Start of The data

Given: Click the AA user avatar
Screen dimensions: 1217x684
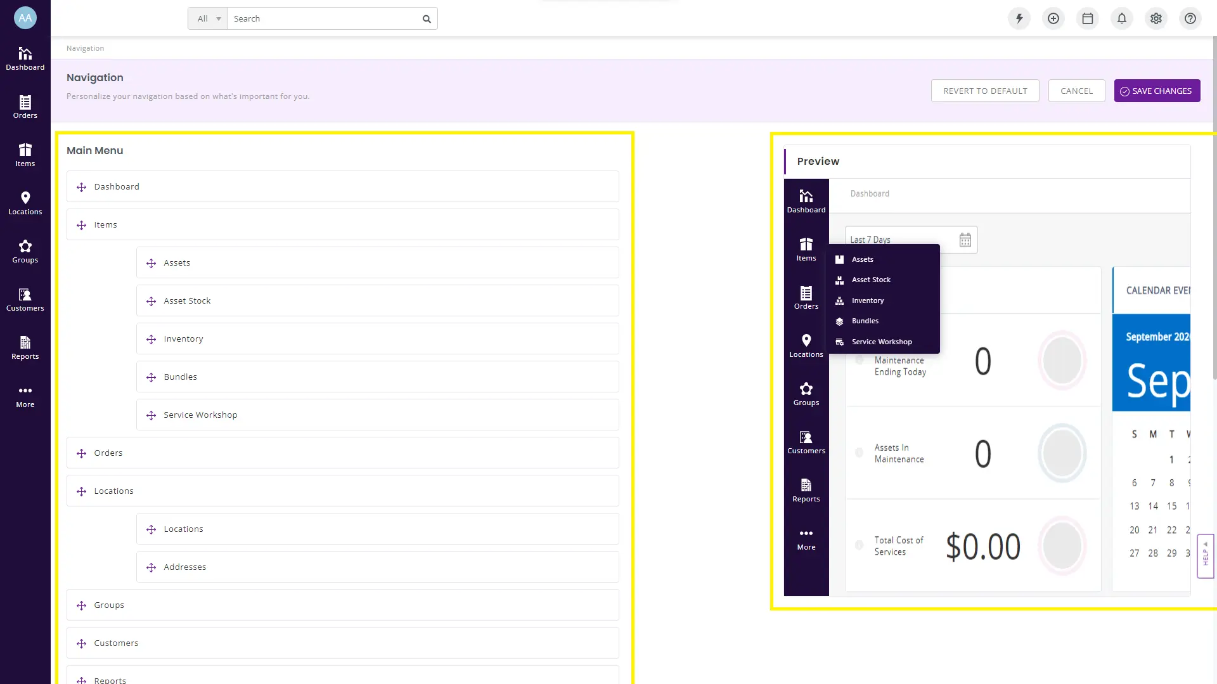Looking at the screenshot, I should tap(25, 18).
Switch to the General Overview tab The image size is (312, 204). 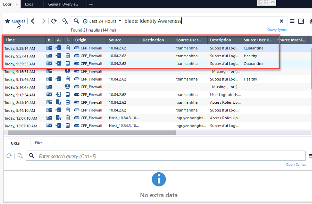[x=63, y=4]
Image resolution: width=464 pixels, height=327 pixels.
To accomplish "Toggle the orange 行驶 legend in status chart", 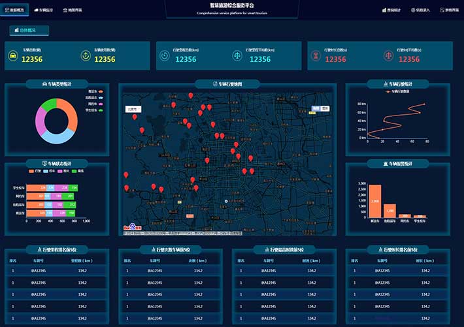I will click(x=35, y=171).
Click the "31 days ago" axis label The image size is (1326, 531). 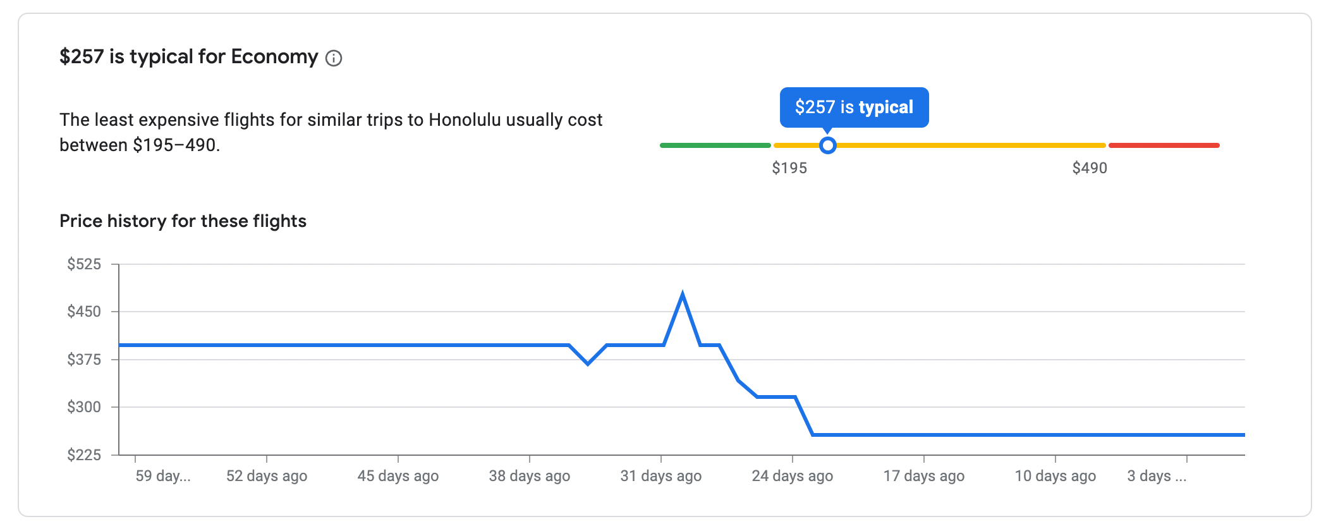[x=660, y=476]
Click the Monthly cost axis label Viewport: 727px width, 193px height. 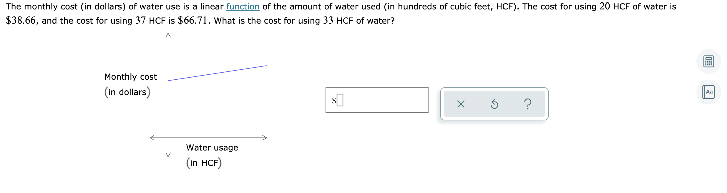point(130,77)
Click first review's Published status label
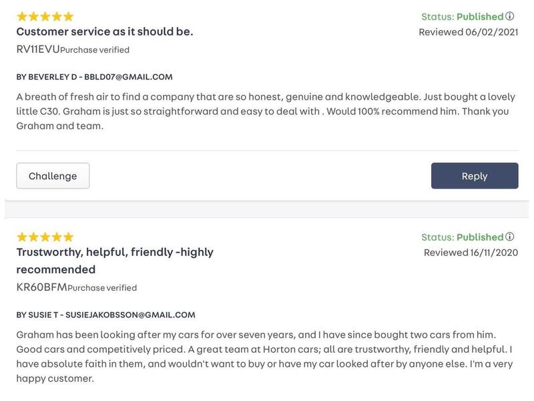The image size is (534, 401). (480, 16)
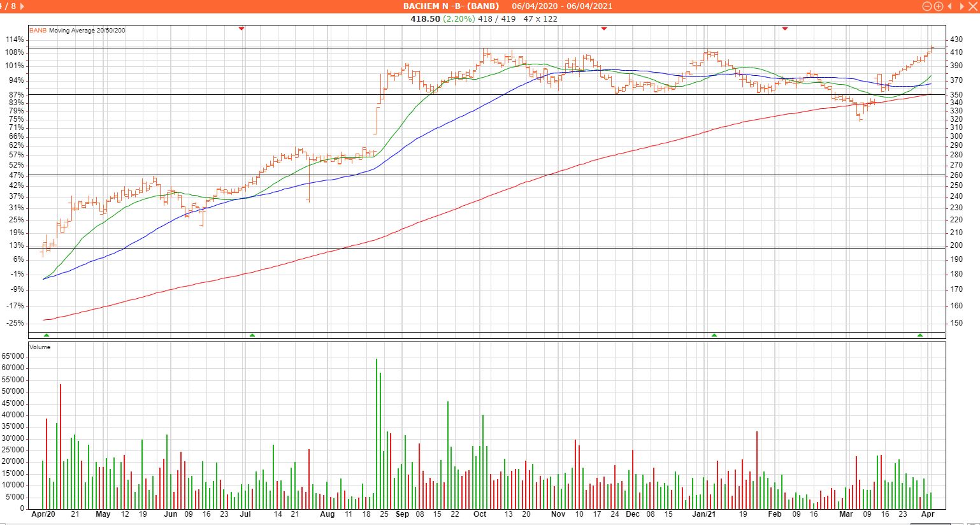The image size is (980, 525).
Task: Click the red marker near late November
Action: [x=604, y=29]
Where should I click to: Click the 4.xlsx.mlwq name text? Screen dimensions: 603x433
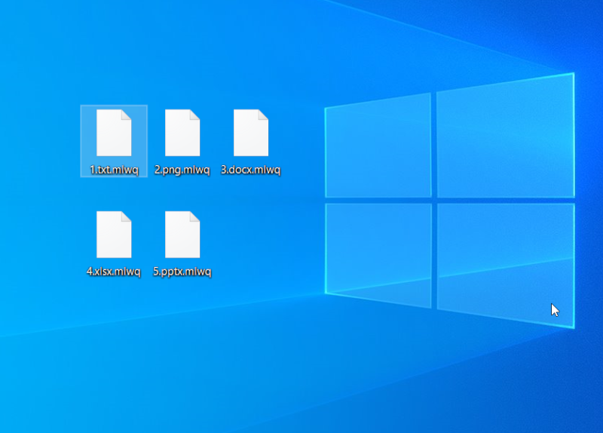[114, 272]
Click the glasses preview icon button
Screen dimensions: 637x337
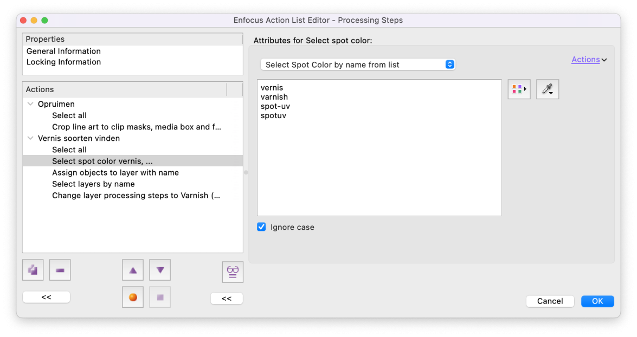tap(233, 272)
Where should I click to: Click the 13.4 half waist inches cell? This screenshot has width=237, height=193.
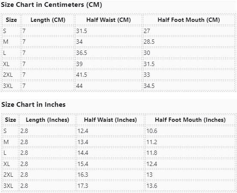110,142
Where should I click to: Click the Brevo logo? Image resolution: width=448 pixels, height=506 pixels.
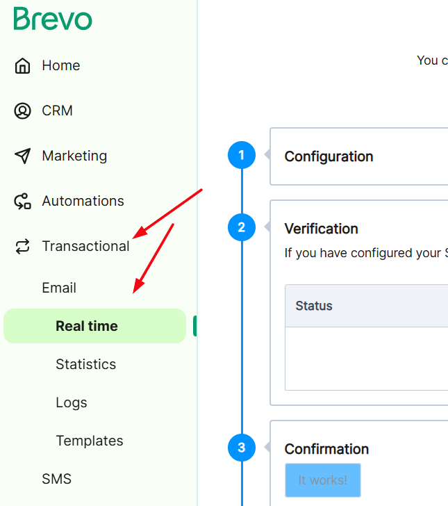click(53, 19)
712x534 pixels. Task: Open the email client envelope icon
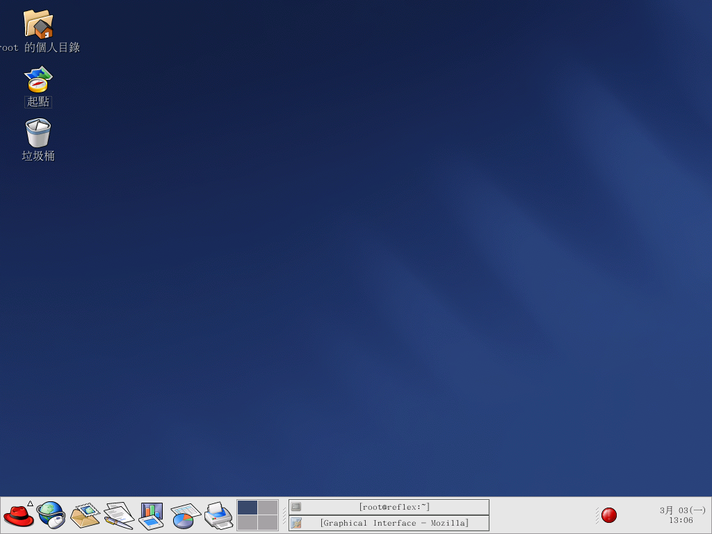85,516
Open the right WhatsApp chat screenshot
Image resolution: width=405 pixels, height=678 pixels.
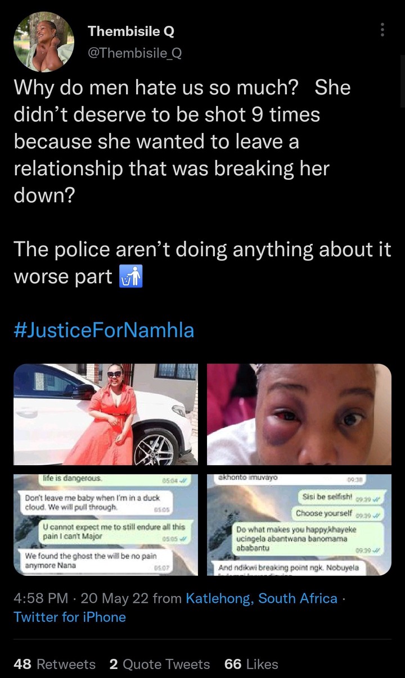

End of The data

To do:
Nothing but the lines from the one holding "712x534 pixels. Task: Open" through the final line of the records above belongs in the answer, each retyped exactly; omit the pictures.

The completed task:
712x534 pixels. Task: Open the email client envelope icon
85,516
Open the right WhatsApp chat screenshot
Image resolution: width=405 pixels, height=678 pixels.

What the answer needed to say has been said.